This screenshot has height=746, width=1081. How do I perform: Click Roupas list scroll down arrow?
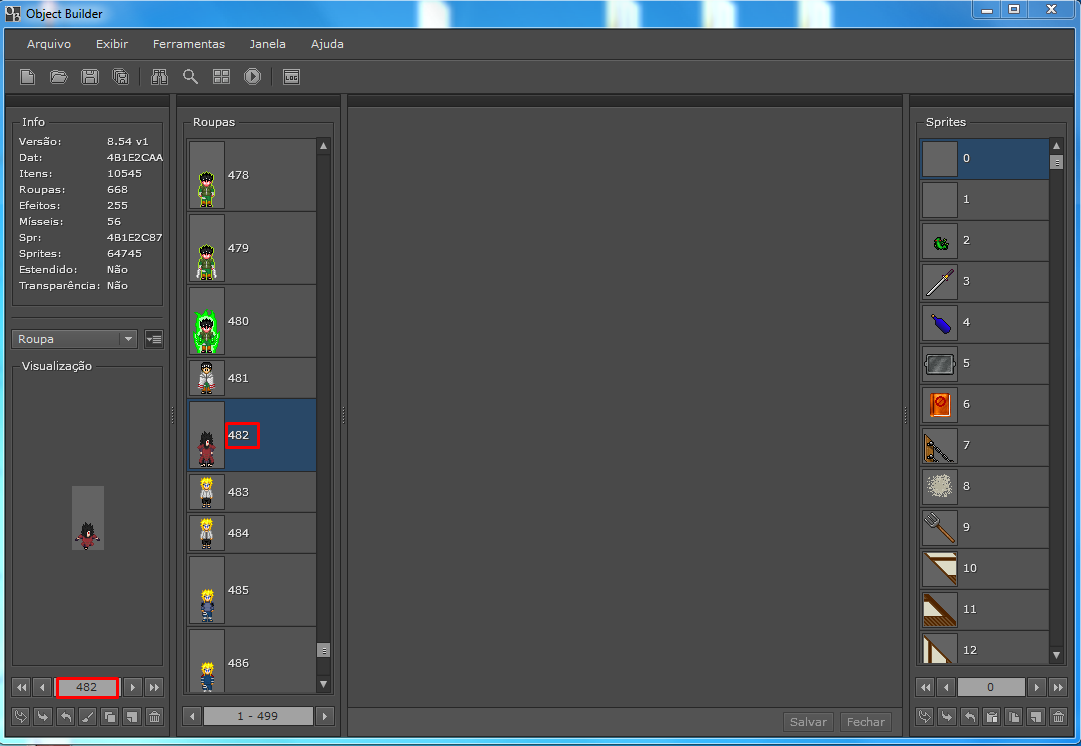(x=323, y=683)
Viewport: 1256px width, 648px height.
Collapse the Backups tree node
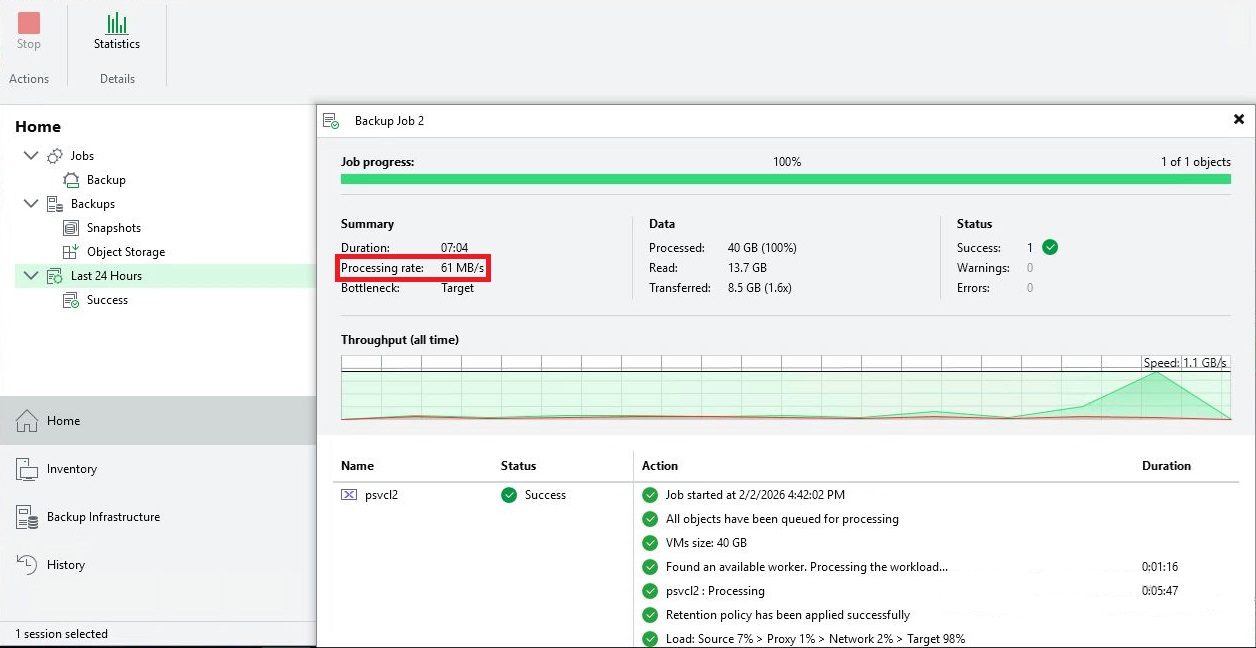31,204
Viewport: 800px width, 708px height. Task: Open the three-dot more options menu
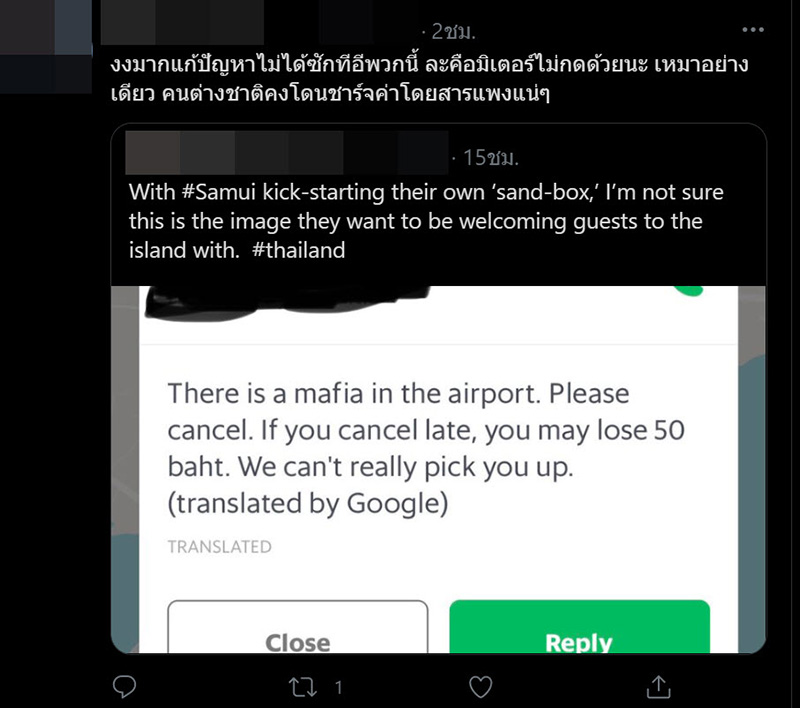pyautogui.click(x=753, y=30)
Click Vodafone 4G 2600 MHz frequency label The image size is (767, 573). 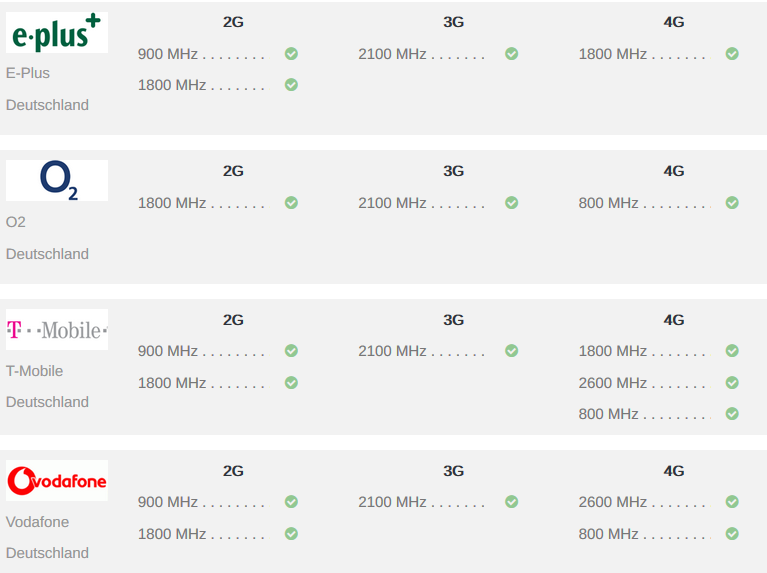613,502
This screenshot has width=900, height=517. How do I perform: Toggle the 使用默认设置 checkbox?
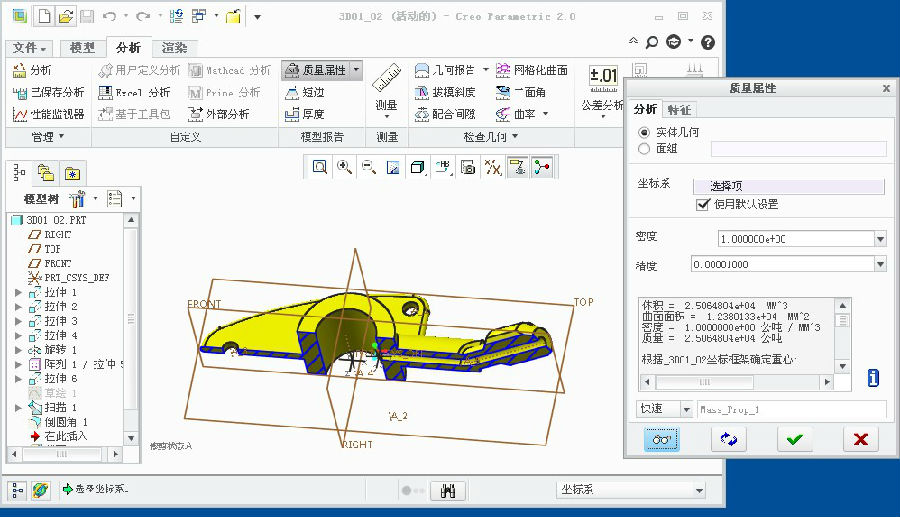(x=703, y=204)
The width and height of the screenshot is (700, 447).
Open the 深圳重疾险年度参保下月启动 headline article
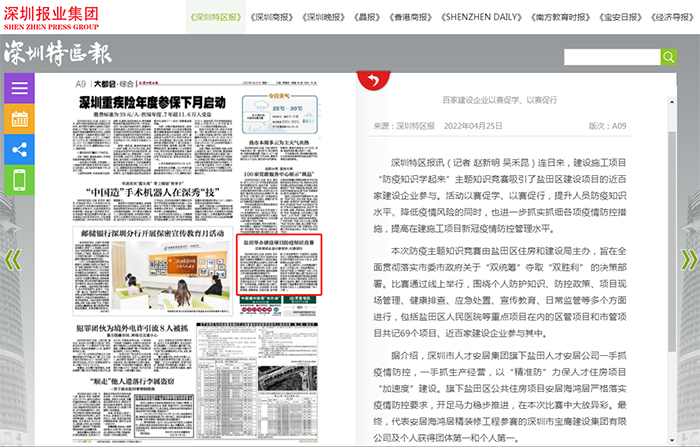coord(151,102)
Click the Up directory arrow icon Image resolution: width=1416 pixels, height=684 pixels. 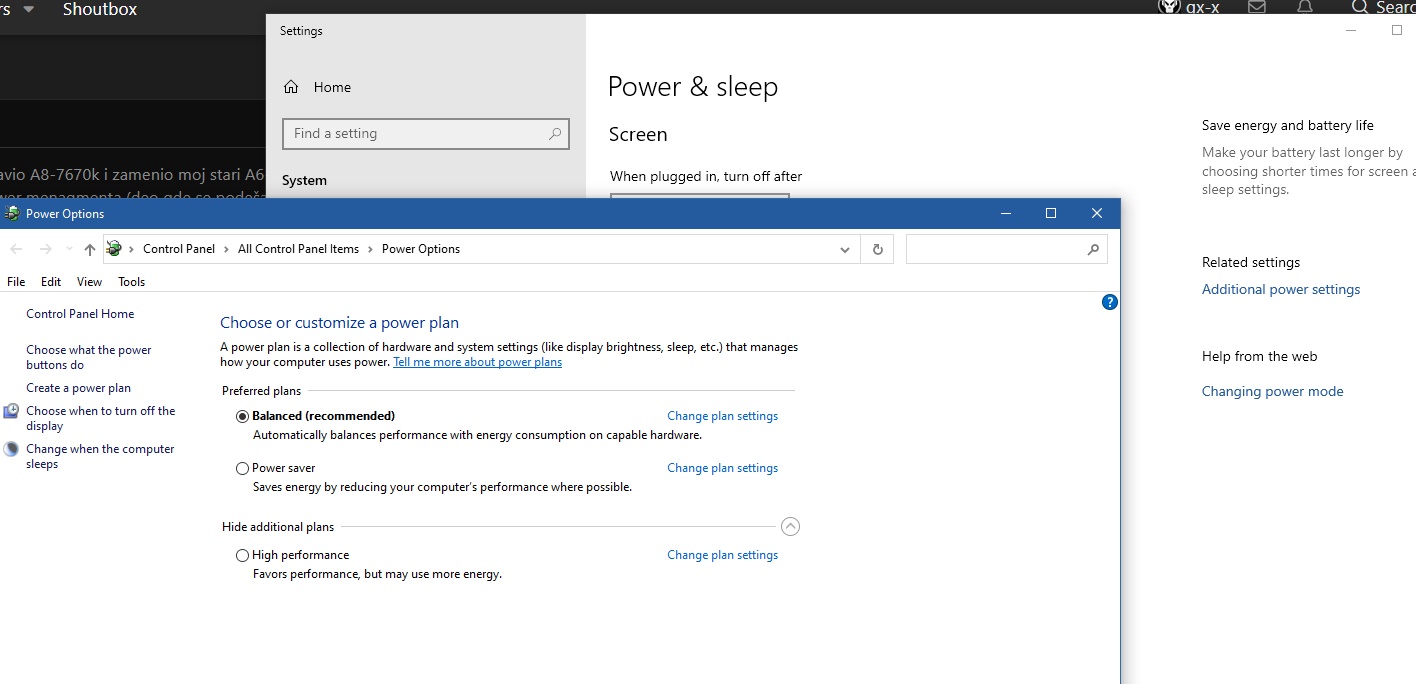point(90,249)
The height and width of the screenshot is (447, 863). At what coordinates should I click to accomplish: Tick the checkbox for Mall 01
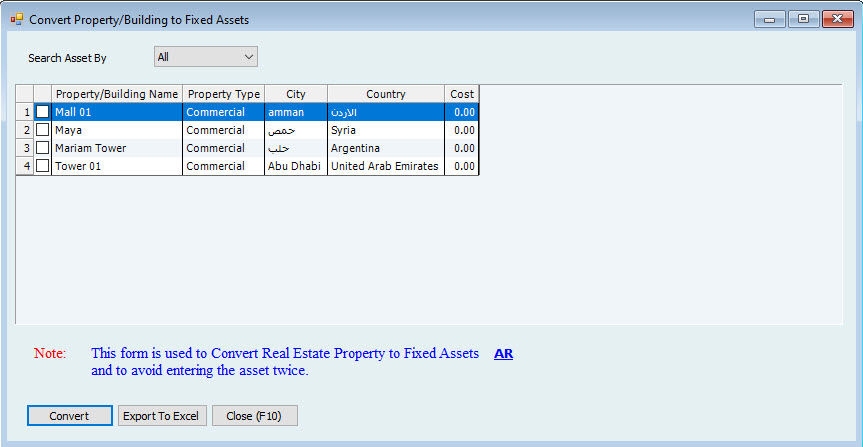[x=42, y=112]
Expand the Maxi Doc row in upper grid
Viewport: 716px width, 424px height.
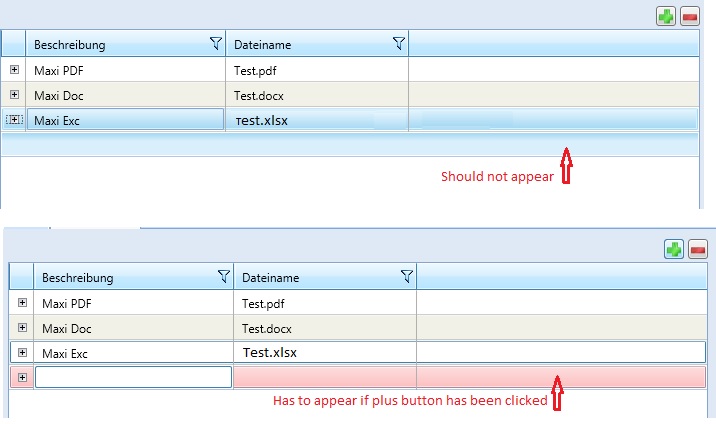14,95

====

_TASK GOAL_
With pictures omitted, copy exactly the lines from the one containing "The height and" through the final line of the listing, both included.

_RESPONSE TO THIS EXERCISE_
The height and width of the screenshot is (447, 863). At what coordinates should I click to accomplish: Tick the checkbox for Mall 01
[x=42, y=112]
Expand the Maxi Doc row in upper grid
Viewport: 716px width, 424px height.
14,95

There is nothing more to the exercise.